Gazetecilerin yönelttiği sorular ve Kılıçdaroğlu’nun bunlara verdiği yanıtlardan bazıları şöyle:
– Ahmet Hakan: 2015 seçimi, yüzde 48 / 52 dengesi… 2018 seçimi, yüzde 48 / 52 dengesi… 2023 seçimi, yüzde 48 / 52 dengesi… Bu açıdan baktığınızda Seçim sonuçlarını nasıl yorumluyorsunuz? Hiç değişmeyen bir dengeye takılıp kalındığı görüşüne ne dersiniz? “Arkamızda 25 milyon oy var” cümlesinin değerini, bu denge düşürmüyor mu?

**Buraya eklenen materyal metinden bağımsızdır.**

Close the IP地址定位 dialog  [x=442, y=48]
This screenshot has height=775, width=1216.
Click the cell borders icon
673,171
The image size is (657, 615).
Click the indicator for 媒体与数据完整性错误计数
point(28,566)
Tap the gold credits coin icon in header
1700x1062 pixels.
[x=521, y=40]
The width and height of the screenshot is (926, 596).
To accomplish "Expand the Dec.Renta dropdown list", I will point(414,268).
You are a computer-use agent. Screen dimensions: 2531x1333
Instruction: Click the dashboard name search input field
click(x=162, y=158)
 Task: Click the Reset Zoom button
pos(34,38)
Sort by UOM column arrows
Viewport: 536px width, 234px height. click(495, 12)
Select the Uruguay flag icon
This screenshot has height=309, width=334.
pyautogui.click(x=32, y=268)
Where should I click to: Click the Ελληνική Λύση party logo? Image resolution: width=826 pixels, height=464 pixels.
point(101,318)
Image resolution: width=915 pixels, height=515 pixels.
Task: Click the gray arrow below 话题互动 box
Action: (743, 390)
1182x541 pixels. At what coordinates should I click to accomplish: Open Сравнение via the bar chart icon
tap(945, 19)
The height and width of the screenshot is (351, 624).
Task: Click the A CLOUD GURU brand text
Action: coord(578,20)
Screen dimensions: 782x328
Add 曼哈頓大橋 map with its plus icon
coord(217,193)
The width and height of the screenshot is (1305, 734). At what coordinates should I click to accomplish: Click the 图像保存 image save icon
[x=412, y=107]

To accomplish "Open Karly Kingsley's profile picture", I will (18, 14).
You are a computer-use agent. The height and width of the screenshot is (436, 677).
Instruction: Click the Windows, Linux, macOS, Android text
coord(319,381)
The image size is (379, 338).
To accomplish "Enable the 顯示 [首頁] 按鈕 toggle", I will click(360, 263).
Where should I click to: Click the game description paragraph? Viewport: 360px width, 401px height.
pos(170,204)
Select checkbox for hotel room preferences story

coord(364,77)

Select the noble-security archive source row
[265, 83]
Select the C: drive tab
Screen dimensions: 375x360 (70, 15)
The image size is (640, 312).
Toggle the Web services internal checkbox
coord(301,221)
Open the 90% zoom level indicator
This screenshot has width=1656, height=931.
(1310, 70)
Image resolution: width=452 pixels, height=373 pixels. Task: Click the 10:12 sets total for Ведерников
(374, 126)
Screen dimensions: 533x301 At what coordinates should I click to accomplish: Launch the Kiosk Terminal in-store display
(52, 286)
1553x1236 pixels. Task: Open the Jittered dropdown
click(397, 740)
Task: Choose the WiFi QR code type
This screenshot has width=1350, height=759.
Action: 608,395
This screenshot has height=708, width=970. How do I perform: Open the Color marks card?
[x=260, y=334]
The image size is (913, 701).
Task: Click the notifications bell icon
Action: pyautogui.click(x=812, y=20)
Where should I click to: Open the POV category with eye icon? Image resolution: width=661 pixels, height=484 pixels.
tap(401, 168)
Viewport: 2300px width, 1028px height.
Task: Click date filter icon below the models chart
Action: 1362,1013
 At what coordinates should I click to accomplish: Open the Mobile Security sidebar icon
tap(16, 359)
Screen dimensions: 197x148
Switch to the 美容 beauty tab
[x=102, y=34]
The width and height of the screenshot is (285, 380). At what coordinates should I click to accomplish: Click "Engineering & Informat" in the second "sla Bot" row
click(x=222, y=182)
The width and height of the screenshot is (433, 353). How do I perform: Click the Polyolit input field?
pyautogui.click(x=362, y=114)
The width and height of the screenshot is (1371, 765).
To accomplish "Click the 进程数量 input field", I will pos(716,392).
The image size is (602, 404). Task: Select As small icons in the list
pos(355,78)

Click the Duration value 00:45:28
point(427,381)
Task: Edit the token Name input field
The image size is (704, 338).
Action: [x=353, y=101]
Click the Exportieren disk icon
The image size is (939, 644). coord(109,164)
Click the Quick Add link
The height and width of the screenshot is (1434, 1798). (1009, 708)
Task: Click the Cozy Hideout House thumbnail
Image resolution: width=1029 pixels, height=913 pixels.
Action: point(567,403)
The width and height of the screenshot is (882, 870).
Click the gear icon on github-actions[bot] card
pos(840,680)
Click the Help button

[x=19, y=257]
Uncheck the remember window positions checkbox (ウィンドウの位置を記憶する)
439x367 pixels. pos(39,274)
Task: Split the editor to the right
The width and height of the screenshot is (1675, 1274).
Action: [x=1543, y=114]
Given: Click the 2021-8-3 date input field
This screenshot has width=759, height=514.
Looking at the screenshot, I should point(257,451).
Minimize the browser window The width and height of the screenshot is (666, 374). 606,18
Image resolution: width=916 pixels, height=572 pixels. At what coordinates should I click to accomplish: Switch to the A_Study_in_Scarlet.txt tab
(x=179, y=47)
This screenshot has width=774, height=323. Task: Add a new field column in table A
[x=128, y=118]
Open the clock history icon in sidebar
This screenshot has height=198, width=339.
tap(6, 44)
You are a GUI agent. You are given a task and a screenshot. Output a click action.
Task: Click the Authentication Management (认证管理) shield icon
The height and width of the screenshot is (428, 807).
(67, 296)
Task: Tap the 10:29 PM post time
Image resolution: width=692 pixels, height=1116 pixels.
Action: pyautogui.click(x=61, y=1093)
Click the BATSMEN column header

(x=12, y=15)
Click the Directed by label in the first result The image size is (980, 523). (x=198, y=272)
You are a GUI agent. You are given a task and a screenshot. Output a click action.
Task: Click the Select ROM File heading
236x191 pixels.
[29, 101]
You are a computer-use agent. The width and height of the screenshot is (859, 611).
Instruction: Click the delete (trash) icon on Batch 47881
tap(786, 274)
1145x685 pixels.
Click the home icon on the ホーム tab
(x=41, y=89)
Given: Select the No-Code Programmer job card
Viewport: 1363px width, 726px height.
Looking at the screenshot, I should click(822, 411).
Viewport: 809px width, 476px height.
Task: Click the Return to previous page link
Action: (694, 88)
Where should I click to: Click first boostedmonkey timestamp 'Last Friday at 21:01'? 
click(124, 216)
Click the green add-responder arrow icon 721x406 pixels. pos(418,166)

Önceki seçimlerin hiçbirinde gerçek anlamda yüzde 48 gibi birleşik bir oy oranımız olmadı. Muhalefet burada birleşmenin önemini kavrayamamıştı. Biz 2023’te sadece 6’lı masa kurmadık aslında; 25 milyondan oluşan bir masa kurduk. Farklı renklerin “zulme karşı, diktaya karşı birleşelim” ve “Türkiye’yi yeniden ayağa kaldıralım” dediği bir masaydı bu. Tüm itirazlara rağmen ısrarla üzerinde durduğum bir hedefti bu. AK Parti’nin oyunun yüzde 49’lardan 35’lere düştüğünü de unutmamak gerek. Siyasi iktidar, andığınız seçim dönemleri dahil neredeyse tüm seçimlerde kamu kaynaklarını fütursuzca, hoyratça kullandı. Kamu otoritesini de tehdide, şantaja, kayırmacılığa, dezenformasyona varacak şekilde, seçmen ve muhalefet partileri üzerinde bir tahakküm aracı olarak kullanmaktan çekinmedi. Bunun sonucu da 2019 yerel seçimlerinde hemen tüm metropollerde seçimleri kaybetti.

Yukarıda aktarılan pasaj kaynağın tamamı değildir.